This treasure was found in 1930 in a ground cavity under the floor of the northern stoa (covered walkway or portico) in the Agora of ancient Corinth. It consists of a gold necklace and 51 gold staters – 41 by Philip II and 10 by Alexander the Great (see below for details). The coins of Philip come from the mints of Pella and Amphipolis, while those of Alexander come from the mints of Amphipolis, Miletus, Tarsus, Salamis in Cyprus and Sidon.
This finding of Macedonian coins in Corinth may be related to the presence of Macedonian troops in the Peloponnese after 338 BC and the installation of a guard to control the Isthmus. The “treasure” must have been hidden after 330 BC, when Alexander had overthrown the Persian Empire and extended the borders of his state to the depths of Asia. At that time, the systematic issue and wider use of the gold coin was established in the Greek world. The intense exploitation of the gold mines in Macedonia by Philip II and the access of Alexander to the rich reserves of the Achaemenid Empire allowed the minting of gold coins in large quantities that flooded the markets. As a result, the ratio of gold to silver was reduced from 1:13 to 1:10. Thus, each of the gold staters corresponded to 20 silver drachmas, which was about the monthly salary of an infantryman.
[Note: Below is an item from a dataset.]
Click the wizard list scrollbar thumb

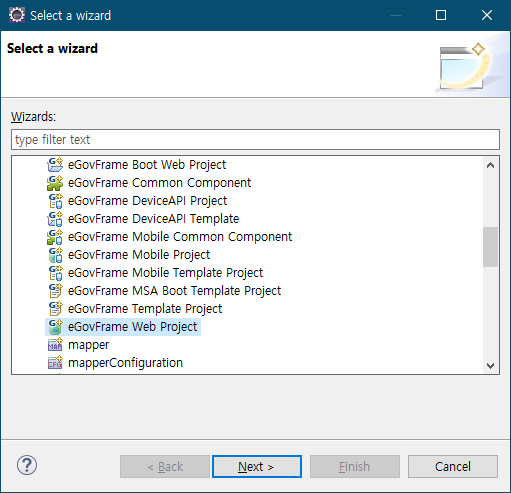click(490, 247)
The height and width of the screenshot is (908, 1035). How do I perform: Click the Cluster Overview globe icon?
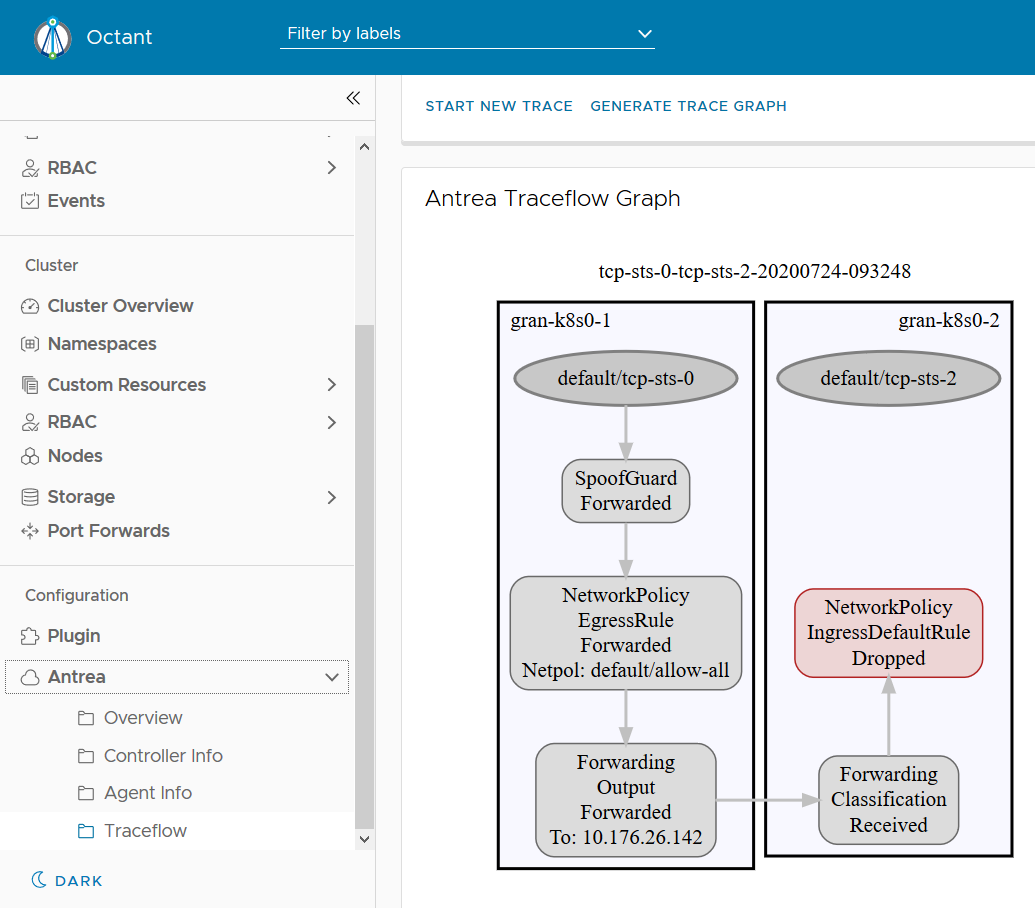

Exhibited in the Numismatic Museum (El. Venizelou (Panepistimiou) 12, 10671, Athens)
MACEDONIAN KINGDOM. Philip II (359-336 BC). AV stater (18mm, 8.54 gm, 6h). Front: Laureate head of Apollo facing right / Back: Greek inscription ΦΙΛΙΠΠΟΥ, with charioteer driving galloping right, whip in right hand, reins in left.
MACEDONIAN KINGDOM. Alexander III the Great (336-323 BC). Front: Head of Athena facing right, hair falling in three tight corkscrew curls, upswept at temple and falling loose over left shoulder, wearing pendant earring, pearl necklace and triple-crested Corinthian helmet pushed back on head, short parallel crest ends, the bowl decorated with leaping griffin right / Back: Greek inscription AΛEΞANΔPOY / BAΣIΛEΩΣ, Nike advancing left, wreath in outstretched right hand, stylis cradled in left arm.